La velada había sido maravillosa.
Los niños que ahora jugaban entre ellos, se habían comportado estupendamente.
Él, que la había ayudado a colocar la manta para el agradable picnic, preparar la comida, recogerla y guardarla en el coche, la habían sorprendido realmente.
La verdad es que llevaban unas semanas mejorando entre ellos y eso era de agradecer.
-¡Cuanta paz!- pensó para si misma mientras sentada en la suave manta disfrutaba de la última copa de vino.
Hacía tiempo, que no había observado un cielo como ese. Esos colores otoñales de coloreados naranjas, liliáceos y amarillos, mientras los pocos pájaros que iban quedando, se despedían del día con su hermoso canto.
Empezaba a refrescar; los pezones se le erizaron y en un acto reflejo se tapó con los brazos.
-¡No te tapes!- le exigió su marido, mientras se acababa otra cerveza y abría otra-¡Acércate!
Se paró en seco.
<¡Ya está aquí!>
Conocía ese tono, lo había oído antes. Era inconfundible.
Después de 30 años acabó conociendo todos los recovecos oscuros y no solo los conocía, sino que los había probado más de una vez.
Su piel se tensó como el cable de dios de cualquier funambulista. Su sangre se heló tan rápidamente que hicieron que sus voluminosos senos se pronunciaran aún más.

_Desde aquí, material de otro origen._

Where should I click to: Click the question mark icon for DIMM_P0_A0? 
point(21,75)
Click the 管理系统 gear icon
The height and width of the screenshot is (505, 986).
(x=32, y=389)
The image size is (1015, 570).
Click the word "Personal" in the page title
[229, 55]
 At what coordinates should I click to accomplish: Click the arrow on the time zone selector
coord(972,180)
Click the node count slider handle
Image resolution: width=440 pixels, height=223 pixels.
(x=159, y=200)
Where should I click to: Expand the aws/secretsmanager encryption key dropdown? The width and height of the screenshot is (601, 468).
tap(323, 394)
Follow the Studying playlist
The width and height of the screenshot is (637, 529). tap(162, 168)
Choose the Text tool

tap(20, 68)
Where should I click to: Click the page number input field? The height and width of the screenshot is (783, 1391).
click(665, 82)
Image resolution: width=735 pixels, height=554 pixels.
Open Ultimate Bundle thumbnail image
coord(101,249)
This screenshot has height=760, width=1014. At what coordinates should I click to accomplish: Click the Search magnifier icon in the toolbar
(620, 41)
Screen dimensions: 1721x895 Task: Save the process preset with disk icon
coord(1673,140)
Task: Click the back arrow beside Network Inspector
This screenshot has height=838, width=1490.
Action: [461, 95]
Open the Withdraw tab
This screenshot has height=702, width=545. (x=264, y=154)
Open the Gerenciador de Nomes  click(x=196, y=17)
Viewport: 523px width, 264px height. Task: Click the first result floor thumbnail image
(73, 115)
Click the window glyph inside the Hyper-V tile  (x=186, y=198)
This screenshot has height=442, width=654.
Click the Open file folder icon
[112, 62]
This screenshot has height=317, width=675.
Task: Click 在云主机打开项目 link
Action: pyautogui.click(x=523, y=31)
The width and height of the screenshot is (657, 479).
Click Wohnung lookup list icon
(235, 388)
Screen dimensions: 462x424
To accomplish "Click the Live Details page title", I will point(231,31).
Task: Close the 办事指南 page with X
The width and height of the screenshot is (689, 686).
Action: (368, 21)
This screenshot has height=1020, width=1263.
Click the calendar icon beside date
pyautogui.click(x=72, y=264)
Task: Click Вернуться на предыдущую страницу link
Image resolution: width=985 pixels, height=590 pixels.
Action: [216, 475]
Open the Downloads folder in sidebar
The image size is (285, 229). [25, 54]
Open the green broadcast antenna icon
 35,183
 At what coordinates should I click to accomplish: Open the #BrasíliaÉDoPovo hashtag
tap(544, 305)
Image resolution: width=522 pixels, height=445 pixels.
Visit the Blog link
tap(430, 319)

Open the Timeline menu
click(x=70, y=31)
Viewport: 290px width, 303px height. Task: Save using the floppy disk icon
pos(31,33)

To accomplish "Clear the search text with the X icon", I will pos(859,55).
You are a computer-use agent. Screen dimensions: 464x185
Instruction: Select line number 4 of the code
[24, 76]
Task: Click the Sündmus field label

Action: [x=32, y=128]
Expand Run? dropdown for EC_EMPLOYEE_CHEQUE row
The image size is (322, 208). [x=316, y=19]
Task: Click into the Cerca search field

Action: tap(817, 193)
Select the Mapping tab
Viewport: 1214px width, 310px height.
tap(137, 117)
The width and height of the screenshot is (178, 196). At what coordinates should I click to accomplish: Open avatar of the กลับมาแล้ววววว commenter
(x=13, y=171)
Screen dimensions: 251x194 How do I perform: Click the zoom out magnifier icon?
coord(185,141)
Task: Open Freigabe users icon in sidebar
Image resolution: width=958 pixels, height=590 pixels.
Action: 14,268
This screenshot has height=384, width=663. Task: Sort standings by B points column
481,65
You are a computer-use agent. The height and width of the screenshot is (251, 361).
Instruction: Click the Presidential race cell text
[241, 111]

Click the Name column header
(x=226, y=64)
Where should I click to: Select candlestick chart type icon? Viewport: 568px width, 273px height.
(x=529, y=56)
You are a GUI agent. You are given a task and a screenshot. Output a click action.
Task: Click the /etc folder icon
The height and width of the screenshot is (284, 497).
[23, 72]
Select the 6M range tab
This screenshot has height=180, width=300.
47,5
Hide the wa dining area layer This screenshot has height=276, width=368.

Sabía que, si osaba desafiarlo en ese estado, acarrearía graves consecuencias pero decidió levantarse y ponerse a un lado.
Antes de que pudiera reaccionar, su mirada se clavó en la de ella y observó cómo cambiaba de color. Empezó a notar un calor abrasante, olía igual que el pelo del cerdo cuando se quema. Sus poros empezaron a expirar vapor, parecía que estaba sufriendo una combustión espontánea.
Él empezó a arder y ella libre, a caminar en busca de sus pequeños.